▶ TEXT SHOWN:
** START **

Fifteen lines. The is not identity check is the engine's contract: a rule returns the input tree unchanged (same object reference) when the pattern doesn't match, and returns a new tree when it does. Fixed-point termination is guaranteed as long as every rule either leaves the tree alone or replaces it with a strictly "smaller" tree under some termination ordering — which is true for pushdown rules (they lower the total node-height of predicates) and for simplification rules. Rules that create infinite loops (commutativity applied mindlessly — swap R ⋈ S for S ⋈ R, swap back, swap again) must be excluded from the fixed-point loop and invoked by a different planner (see the Volcano/Cascades discussion in the Going Deeper section).

Rules come in two traversal flavours. A top-down rule applies at the root and recurses into children only if the root didn't fire. A bottom-up rule recurses first, applies to children, then to the parent. Predicate pushdown is naturally top-down — you find a σ and push it into its child, then recurse into the new child to keep pushing. Projection pushdown is naturally bottom-up — you compute the set of columns each subtree produces, which depends on children, then decide what to project at each node.

** END **

▶ MATERIAL:
** START **

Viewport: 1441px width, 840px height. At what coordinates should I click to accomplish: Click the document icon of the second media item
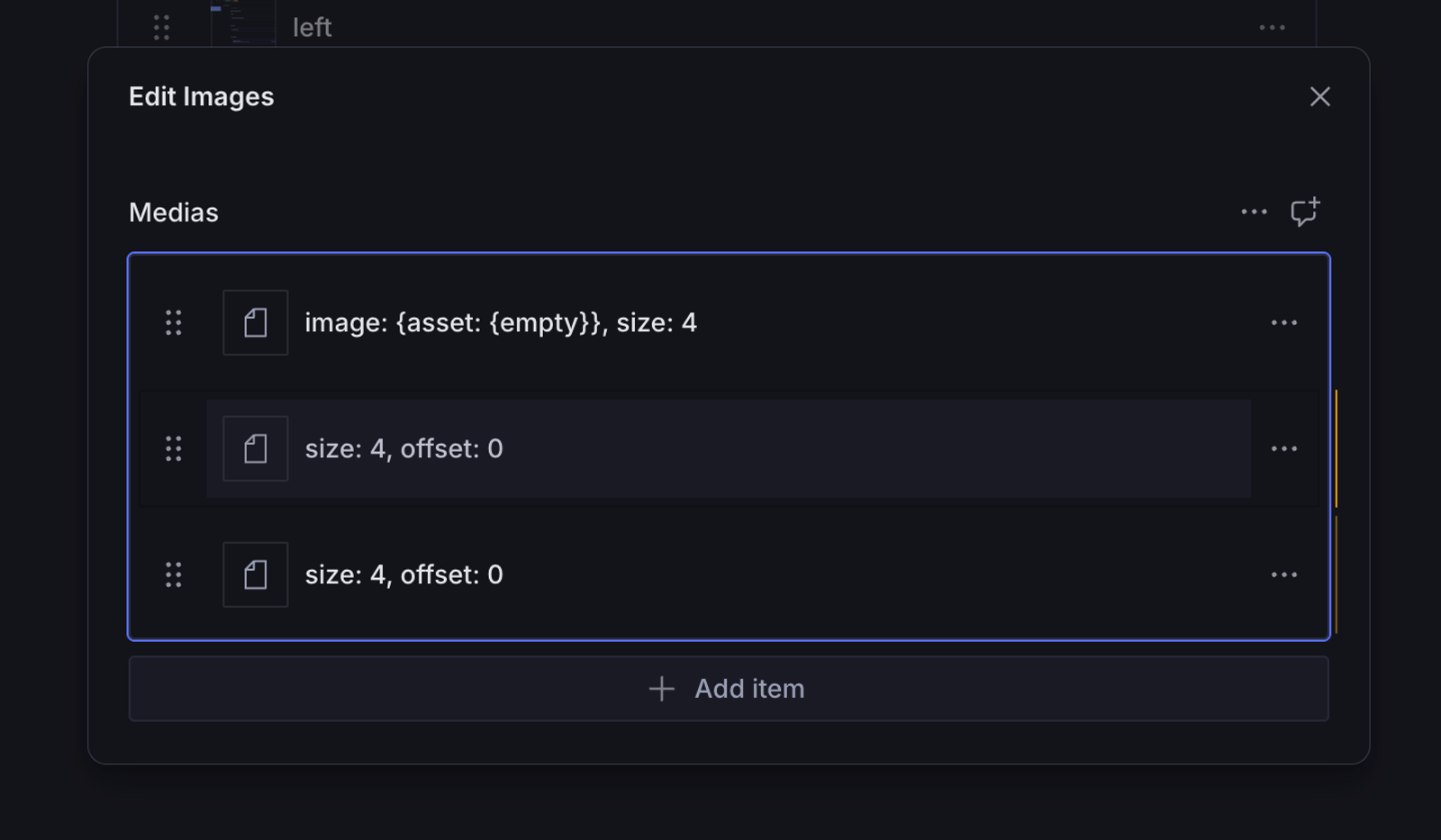pyautogui.click(x=256, y=448)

** END **

▶ GIVEN INSTRUCTION A:
Output the rule-engine text starting at "Rules come in" and ending at "at each node.".
▶ GIVEN INSTRUCTION B:
Decide whether each statement agrees with the rule-engine text. Answer yes or no, and quote the deciding words exactly. (i) A rule hands back the same object reference when its pattern doesn't match. (ii) Projection pushdown is naturally a top-down rule. (iii) Rules that apply commutativity belong inside the fixed-point loop.
The data serves no purpose here.

▶ FULL ANSWER A:
Rules come in two traversal flavours. A top-down rule applies at the root and recurses into children only if the root didn't fire. A bottom-up rule recurses first, applies to children, then to the parent. Predicate pushdown is naturally top-down — you find a σ and push it into its child, then recurse into the new child to keep pushing. Projection pushdown is naturally bottom-up — you compute the set of columns each subtree produces, which depends on children, then decide what to project at each node.

▶ FULL ANSWER B:
(i) Yes: "a rule returns the input tree unchanged (same object reference) when the pattern doesn't match"
(ii) No: "Projection pushdown is naturally bottom-up"
(iii) No: "must be excluded from the fixed-point loop"